## TASK
Answer from the COVID news extract below:
(a) In which city did Jim Chalmers speak about ending the programs?
(b) What three things does Steve Murphy say workers need access to?
(c) How many current outbreaks in aged care facilities does the data show?

** Opening EXTRACT PROVIDED block **

With COVID cases topping 40,000 across the country again on Wednesday, and hospitals buckling under a rising wave of patients, the government has defended its decision to scrap pandemic leave payments and free rapid tests for concession card-holders.
Federal Treasurer Jim Chalmers said both mechanisms were designed to end at some point.
“To restart them would cost a considerable cost of money,” he said in Brisbane on Wednesday.
“We have tried to be upfront with people and say that some of these important programs that have existed in the recent past, which are designed to end in the near future, we can’t afford to extend all of them.”
But Australian Manufacturing Workers‘ Union National Secretary Steve Murphy accused the Albanese government of failing to protect essential workers.
“This Labor government said to essential workers that it had our backs. We need those words turned into deeds and not simply allow the cost of the pandemic to be pushed on to workers,” he said.
“Workers need access to free rapid antigen tests, paid pandemic leave and consistent messaging on the use of face masks.”
GUARDIAN AUSTRALIA
Almost 100 aged care residents are dying from Covid each week with active cases linked to the more than 700 current outbreaks in facilities reaching near-record levels for 2022, data shows.
An analysis of government data on Covid in aged care shows a worrying surge in the weekly number of deaths, number of active outbreaks, and cases among residents.

** Closing EXTRACT PROVIDED block **
** Opening RECORD EXCERPTS block **

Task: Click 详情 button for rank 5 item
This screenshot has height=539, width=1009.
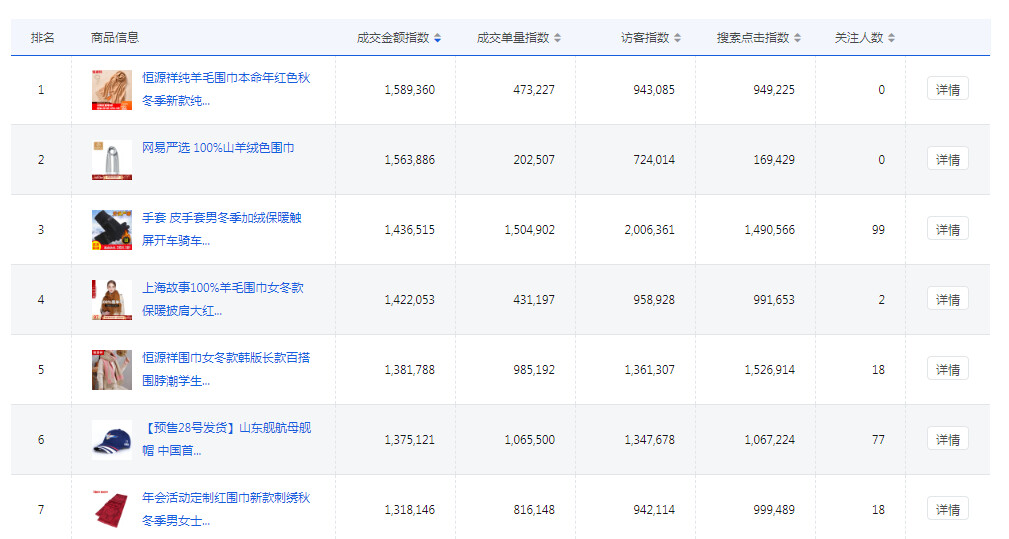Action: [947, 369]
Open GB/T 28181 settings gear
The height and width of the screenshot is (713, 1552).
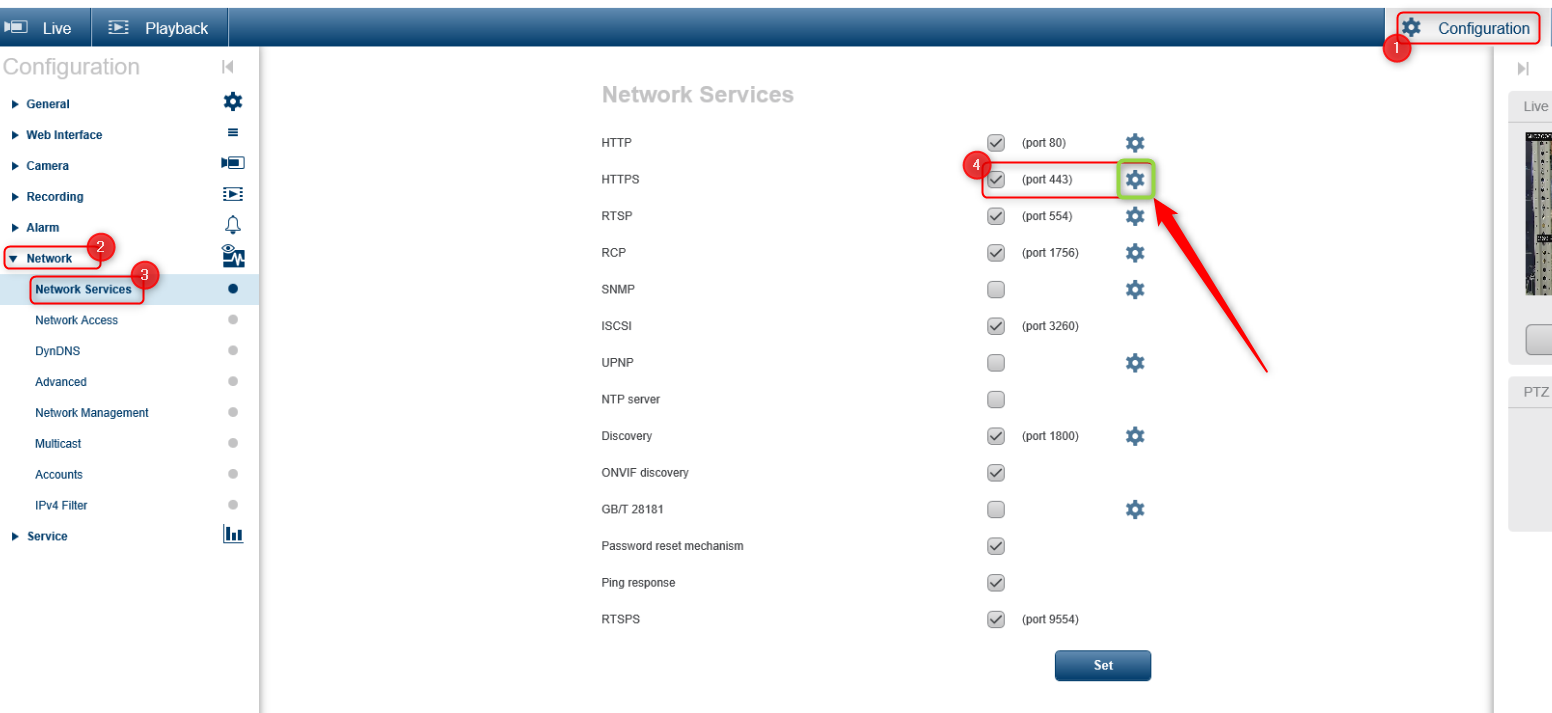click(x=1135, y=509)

** Closing RECORD EXCERPTS block **

## COMPLETED TASK
(a) Brisbane.
(b) Free rapid antigen tests, paid pandemic leave, and consistent messaging on the use of face masks.
(c) More than 700.